Making a DB (Part 2) - Saurabh Pal

Haven't read part 1? Check it out here

We continue our journey to create a viable DB. We'll learn about SS-Table and LSM-Tree in this chapter of our journey.

Each log-structured storage segment is a sequence of key-value pairs. These pairs appear in the order that they were written, and values later in the log take precedence over values for the same key earlier in the log. Apart from that, the order of key-value pairs in the file does not matter. We can make a small adjustment like sorted-by-key, to fix our problems.

We call this format Sorted String Table, or SS-Table for short. We also require that each key only appears once within each merged segment file (the C&M process already ensures that).

We'll still need an in-memory index to tell you the offsets for some of the keys, but it can be sparse. This helps in finding the keys faster. Let's take an example to understand better.

Let's say we have a key called handiwork. We'll search the sparse index for handbag and obtain the offset. This will be used to search the small compressed block for handiwork. We'll get the offset for handiwork and we'll go to the log file offset to find the value. This can also be viewed as a nested offset-looking operation.

How do we store our keys in sorted order when the writes are coming in randomly? We can use any of the data structures available, like Red-Black trees or AVL trees. As done before we can run a merging and compaction process in the background to combine segment files and discard overwritten or deleted values.

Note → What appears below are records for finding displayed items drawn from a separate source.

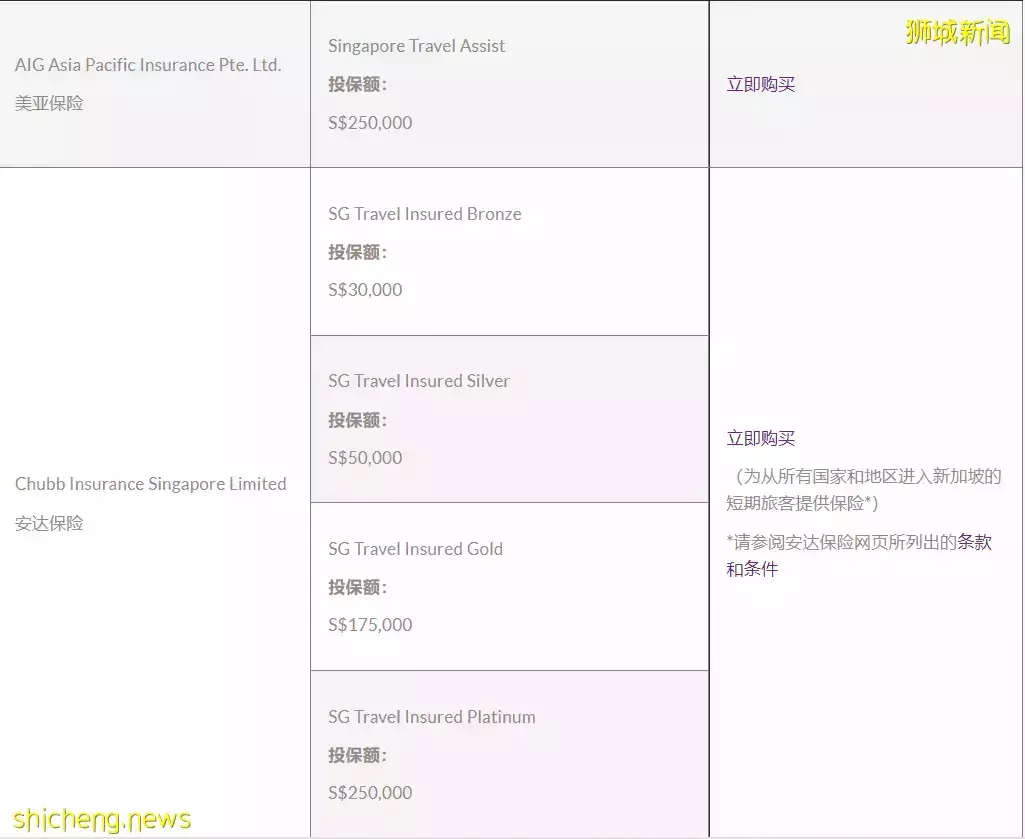
Task: Click the S$175,000 coverage amount
Action: 370,625
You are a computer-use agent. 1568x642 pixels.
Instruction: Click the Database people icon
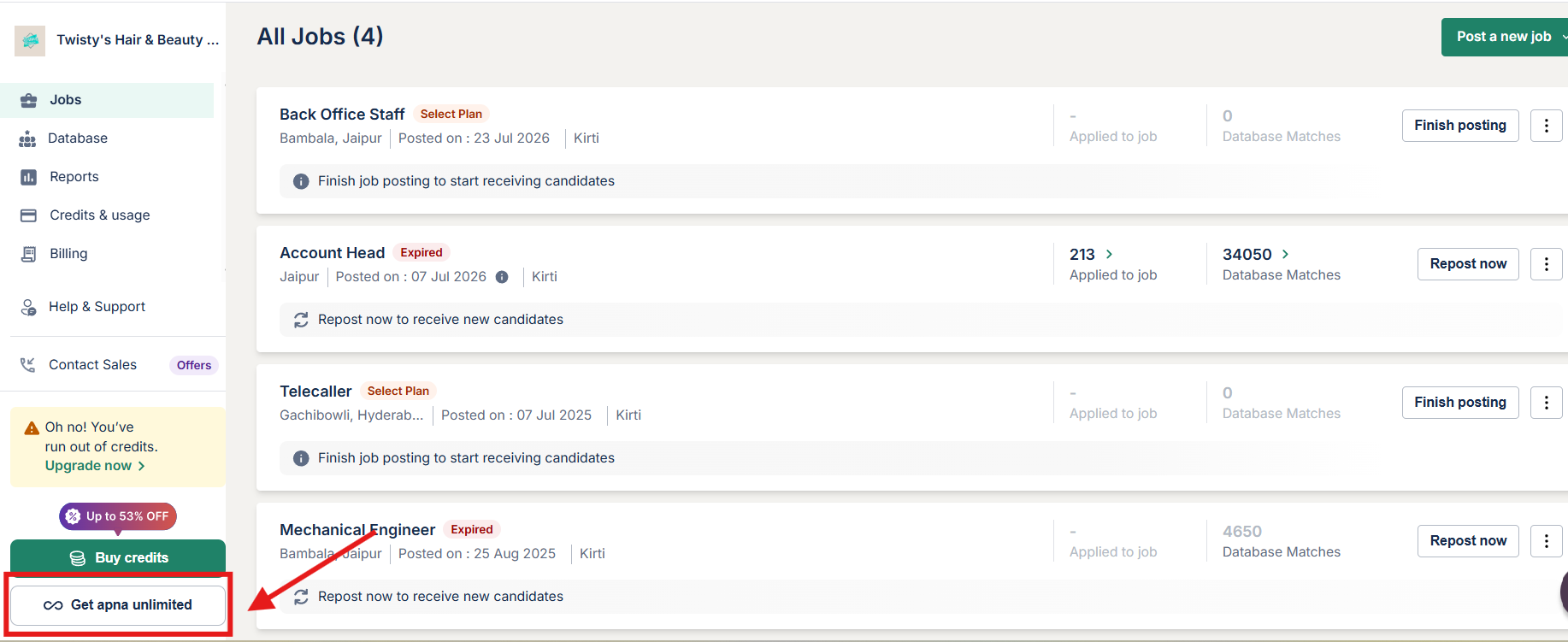point(27,138)
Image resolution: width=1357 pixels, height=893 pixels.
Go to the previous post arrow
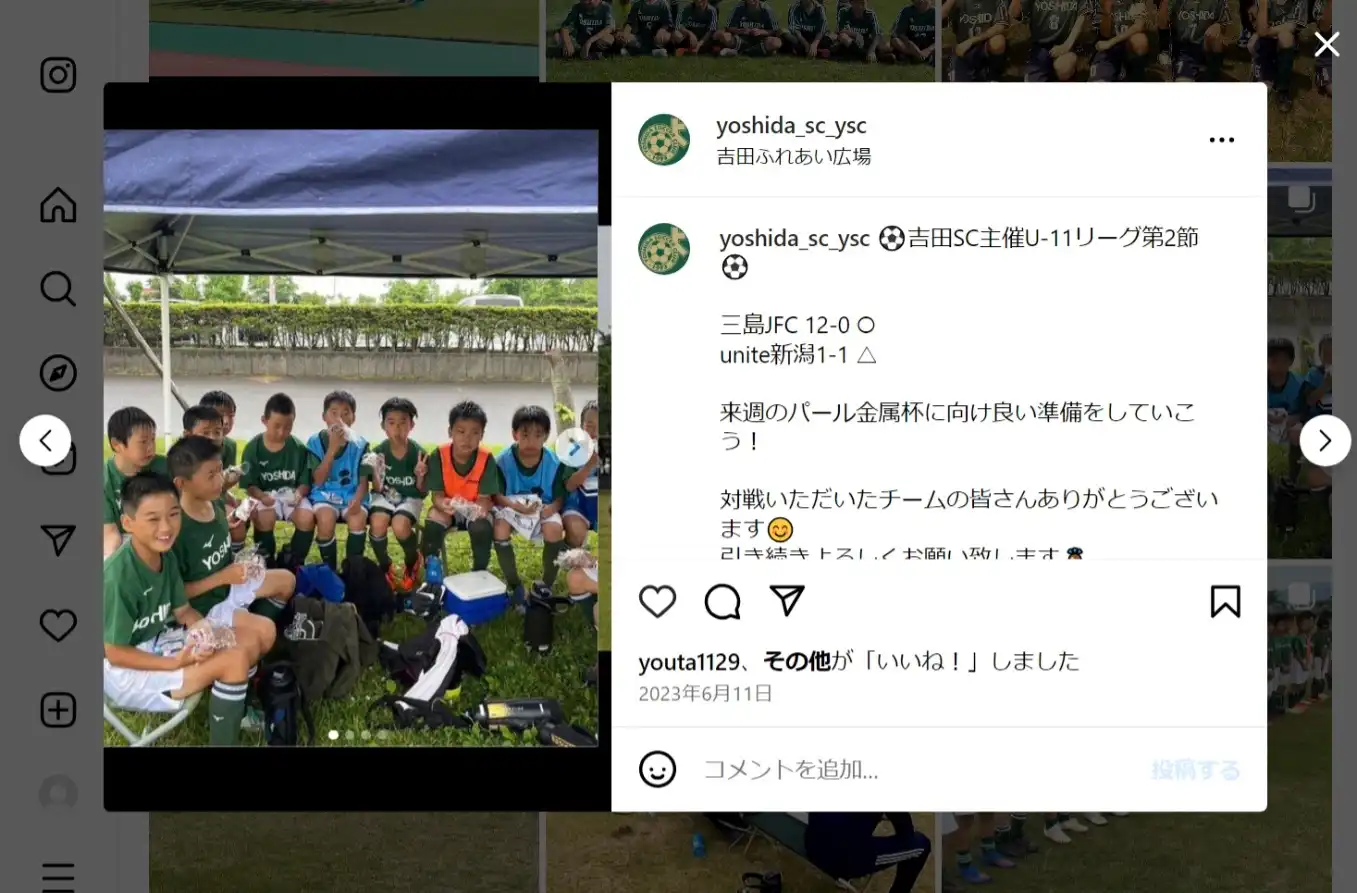(45, 440)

This works exceptionally well except in the case of a crash most recent writes are lost (they are present in memory but not in writing to the disk). In order to avoid that problem, we can keep a separate log on the disk to which every write is immediately appended. The log is not in sorted order but its only purpose is to build the in-memory table in times of crash, we can afford this to be a good fallback.

Facts un nerds (FUN)

Originally this indexing structure was described by Patrick O'Neil under the name Log-Structured Merge-Tree (LSM-Tree). These LSM-Tree are used by various DBs like LevelDB and RocksDB.

LSM-Tree is slow when searching for a key that doesn't exist. This can be solved by using a bloom filter.